= Logan Ury =

American psychologist, author

Logan Ury (born 1987 or 1988) is an American behavior expert, author, and dating coach who may be best known for her book How to Not Die Alone (Simon & Schuster, 2021).

== Biography ==

=== Early life ===
Logan Ury was raised in Boca Raton, Florida. She graduated from Spanish River Community High School and competed in Original Oratory on the speech and debate team. She has a Bachelor’s degree in psychology from Harvard University.

=== Career ===
Ury worked at Google as the co-head of the behavioral economics lab. She was a 2018 TED resident.

She published her first book, How to Not Die Alone (Simon & Schuster), in 2021.

Ury is the director of relationship science at Hinge, a dating app.

She has written for The Gottman Institute and Men's Health.
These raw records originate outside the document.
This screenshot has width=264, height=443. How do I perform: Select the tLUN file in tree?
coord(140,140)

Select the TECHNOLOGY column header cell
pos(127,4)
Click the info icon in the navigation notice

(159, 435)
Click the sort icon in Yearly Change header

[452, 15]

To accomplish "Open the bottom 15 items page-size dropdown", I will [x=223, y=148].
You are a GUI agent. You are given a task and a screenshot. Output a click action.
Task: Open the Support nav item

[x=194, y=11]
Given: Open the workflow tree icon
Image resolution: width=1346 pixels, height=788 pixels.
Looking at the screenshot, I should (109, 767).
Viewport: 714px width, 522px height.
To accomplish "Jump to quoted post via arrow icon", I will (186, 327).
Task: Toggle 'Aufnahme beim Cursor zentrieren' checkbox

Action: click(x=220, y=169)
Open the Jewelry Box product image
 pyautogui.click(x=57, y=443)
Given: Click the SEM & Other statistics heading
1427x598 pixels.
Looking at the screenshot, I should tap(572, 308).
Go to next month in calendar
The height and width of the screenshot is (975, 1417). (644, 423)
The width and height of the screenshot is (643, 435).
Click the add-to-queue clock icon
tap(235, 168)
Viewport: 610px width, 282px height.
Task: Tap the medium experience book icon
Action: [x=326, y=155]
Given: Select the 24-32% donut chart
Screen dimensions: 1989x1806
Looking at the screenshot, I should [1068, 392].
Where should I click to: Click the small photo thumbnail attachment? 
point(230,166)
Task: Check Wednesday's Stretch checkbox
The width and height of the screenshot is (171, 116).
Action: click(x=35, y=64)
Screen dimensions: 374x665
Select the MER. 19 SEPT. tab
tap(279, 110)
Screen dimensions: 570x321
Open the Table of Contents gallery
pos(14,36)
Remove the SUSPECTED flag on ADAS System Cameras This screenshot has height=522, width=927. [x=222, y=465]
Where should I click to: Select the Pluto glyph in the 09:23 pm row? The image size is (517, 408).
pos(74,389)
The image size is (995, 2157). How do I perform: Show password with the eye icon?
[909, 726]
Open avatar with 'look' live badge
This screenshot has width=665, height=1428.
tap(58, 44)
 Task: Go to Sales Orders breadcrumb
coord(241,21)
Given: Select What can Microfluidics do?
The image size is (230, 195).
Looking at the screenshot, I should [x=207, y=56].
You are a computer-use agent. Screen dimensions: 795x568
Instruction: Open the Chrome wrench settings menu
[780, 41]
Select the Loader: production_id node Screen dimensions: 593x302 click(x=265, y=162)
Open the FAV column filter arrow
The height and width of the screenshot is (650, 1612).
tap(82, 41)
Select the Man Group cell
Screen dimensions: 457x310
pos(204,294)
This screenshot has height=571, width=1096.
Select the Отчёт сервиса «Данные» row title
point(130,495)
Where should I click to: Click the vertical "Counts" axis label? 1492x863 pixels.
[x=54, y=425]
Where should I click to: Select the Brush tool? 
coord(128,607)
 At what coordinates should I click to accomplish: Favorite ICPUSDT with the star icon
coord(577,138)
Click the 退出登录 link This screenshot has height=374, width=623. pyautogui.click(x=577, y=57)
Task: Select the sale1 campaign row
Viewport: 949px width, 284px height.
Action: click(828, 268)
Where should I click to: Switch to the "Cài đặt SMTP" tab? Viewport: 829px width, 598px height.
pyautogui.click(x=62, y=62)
She provides dating coaching on the podcast This Is Dating. Ury has appeared on All Things Considered and Millennial Love Podcast. She is also the dating coach for the single participants on the 2024 Netflix docuseries The Later Daters.

=== Personal life ===
Ury married a former Harvard classmate, Scott, in June 2020. She lives in the San Francisco Bay area. Ury is Jewish.

== Works ==

- How to Not Die Alone. Simon & Schuster, 2021.